━━━━━ Quellenauszug
Die Geehrte: Ursula Krinzinger und Sohn Thomas mit dem Madrider Preis

Ursula Krinzinger auf Madrider ARCO geehrt

Samstag, 08. März 2025 | 10:19 Uhr

Von: apa

Die legendäre österreichische Galeristin Ursula Krinzinger ist am Freitag auf der Madrider ARCO mit dem Juana de Aizpuru-Preis für ihr jahrzehntelanges Engagement für Spaniens größte Messe zeitgenössischer Kunst ausgezeichnet worden. “Ich fühle mich zutiefst geehrt. Es war eine große Überraschung für mich”, erklärte die 85-jährige Galeristen auf der ARCO im Gespräch mit der APA.

Krinzinger für Schwarzwälder Legende

Doch eine wirkliche Überraschung war es eigentlich kaum, meinte nicht nur die Wiener Galeristin Rosemarie Schwarzwälder, die schräg gegenüber von Krinzinger auf der ARCO ihren Stand hat. “Ursula ist eine legendäre Galeristin. Nicht nur für Wien und Österreich, sondern auch für die internationale Kunstszene. Ich finde es einfach toll, dass ihre Arbeit jetzt gewürdigt wird. Generell wird unser Beitrag für die Kunstwelt sehr unterschätzt”, stellt Schwarzwälder klar.

Sie und Ursula Krinzinger gehörten zu den wenigen ausländischen Galeristinnen, die seit Gründung der ARCO-Messe 1982 von Anfang an mit dabei waren und geholfen haben, die ARCO zu dem zu machen, was sie heute ist – Südeuropas größte und wichtigste Kunstmesse überhaupt und eine Brücke zwischen der europäischen und lateinamerikanischen Kunstszene. So schaute das spanische Königspaar Felipe und Letizia bei der Messeeröffnung am Mittwoch auch höchstpersönlich am Stand der Galerie Krinzinger vorbei.

Von Beginn weg an Bord

Ursula Krinzinger erinnert sich noch gut an ihre erste ARCO. Nach der faschistischen Franco-Diktatur öffnete sich Spanien erst langsam dem restlichen Europa. Noch im selben Jahr versuchten franco-nahe Militärs die schwache Demokratie gewaltsam mit einem Putsch zu stürzen. “Der Kunstmarkt war klein und national beschränkt. Doch in uns herrschte eine unbändige Sehnsucht und Neugier nach diesem Land, der Heimat großer Künstler wie Velazquez, Goya, Picasso, Salvador Dalí, Miró”.
━━━━━━━━━━
━━━━━ Datenblock
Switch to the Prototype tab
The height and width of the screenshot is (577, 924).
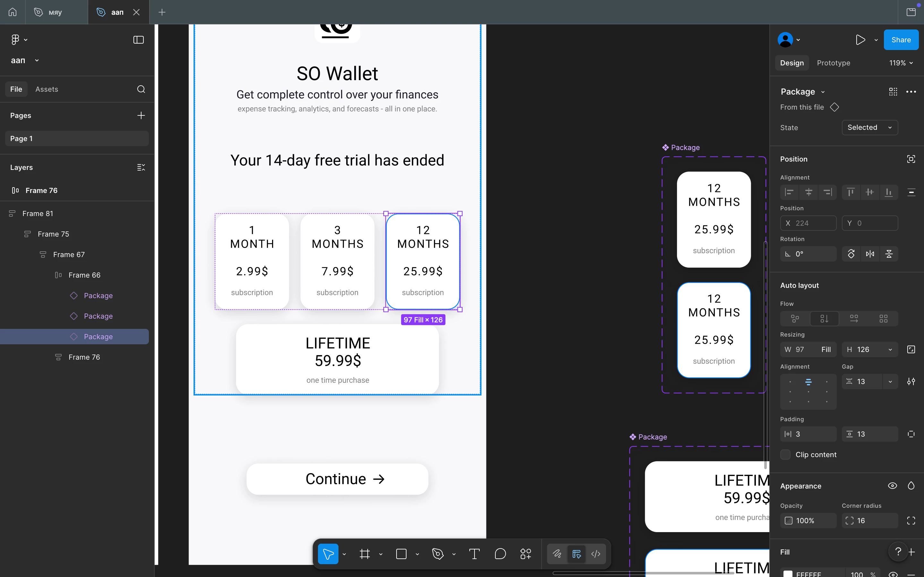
━━━━━━━━━━
Aufgaben und Übungen:
1. Gib den Bericht über Ursula Krinzinger erneut wieder, beginnend mit "Sie und Ursula" und weiter bis einschließlich "Galerie Krinzinger vorbei.", und benenne dabei "Kunstmesse" in "Kunstschau" um.
2. Führe den Bericht über Ursula Krinzinger im Anschluss an seinen letzten Satz weiter.
Die Daten werden hier nicht gebraucht.

Ergebnisse:
1.
Sie und Ursula Krinzinger gehörten zu den wenigen ausländischen Galeristinnen, die seit Gründung der ARCO-Messe 1982 von Anfang an mit dabei waren und geholfen haben, die ARCO zu dem zu machen, was sie heute ist – Südeuropas größte und wichtigste Kunstschau überhaupt und eine Brücke zwischen der europäischen und lateinamerikanischen Kunstszene. So schaute das spanische Königspaar Felipe und Letizia bei der Messeeröffnung am Mittwoch auch höchstpersönlich am Stand der Galerie Krinzinger vorbei.

2.
Bereits 1971 eröffnete Krinzinger in ihrer Heimatstadt Bregenz ihre Galerie, die sich seit 1986 in Wien befindet. Doch von Beginn an war sie so international orientiert wie kaum jemand sonst auf dem österreichischen Kunstmarkt. Von der Art Basel über die Londoner Frieze bis hin nach Hongkong – sie ist eine feste Größe auf allen Kunstmessen der Welt. Sie vertritt internationale Kunststars wie Marina Abramović, Kader Attia, Jonathan Meese oder Monica Bonvicini. Aber auch bekannte heimische Künstler wie Eva Schlegel, Günter Brus oder Lois Weinberger.

Auch für Spaniens Kunstszene engagiert

Ihre Galerie, der seit vier Jahren ihr Sohn Thomas Krinzinger vorsteht, fördert parallel intensiv junge Nachwuchskünstler. In ihrem Resident-Programm befand sich 2006 auch der damals unbekannte Madrider Künstler Secundino Hernández, “den wir zu einem Weltstar gemacht haben”, sagt die Galeristen. Spanische Künstler wie Hernández oder die bekannte Angela de la Cruz zu fördern, war für Krinzinger Teil, auch Spaniens Kunstszene und die ARCO international bekannter zu machen.

Um so mehr freut es sie, nun mit dem ersten Preis der legendären spanischen Galeristin Juana de Aizpuru ausgezeichnet zu werden. Die 91-jährige Gründerin der ARCO-Messe konnte aus gesundheitlichen Gründen nicht persönlich die Auszeichnung auf der Kunstmesse vergeben, schickte jedoch ein Dankesvideo an die österreichische Galeristin.

Mit ihrem Preis wollte Aizpuru darauf aufmerksam machen, wie wichtig die Arbeit der Galerien nicht nur für den Kunstmarkt, sondern auch um das Entdecken und Betreuen der Künstler:innen ist. “Es geht doch nicht nur ums Verkaufen. Viele Museum und Institutionen greifen auf unsere Arbeit zurück. Wir bauen Künstler:innen auf, machen auf sie aufmerksam, stellen Kontakte her und leisten durch unsere frei zugänglichen Ausstellungen außerdem einen großen erzieherischen Beitrag für die Öffentlichkeit”, so die Galeristin. Dabei ist es für sie eine besondere Ehre, gerade von Juana de Aipuru ausgezeichnet zu werden, die Spaniens Kunstszene erst den Weg ins Jetzt und Heute bereitete.

ARCO-Ikonen heuer nicht vor Ort

Es ist die erste ARCO-Ausgabe, an der die Grande Dame des spanischen Kunsthandels nicht mehr teilnimmt. Auch die deutsch-spanische Galeristin Helga de Alvear ist nicht mehr mit dabei. Sie verstarb am 2. Februar im Alter von 88 Jahren in Madrid. Seit Jahrzehnten war sie ein Grundpfeiler der ARCO. Nicht nur als ausstellende Galeristin, auch als Sammlerin, die auf der ARCO stets viel Kunst kaufte.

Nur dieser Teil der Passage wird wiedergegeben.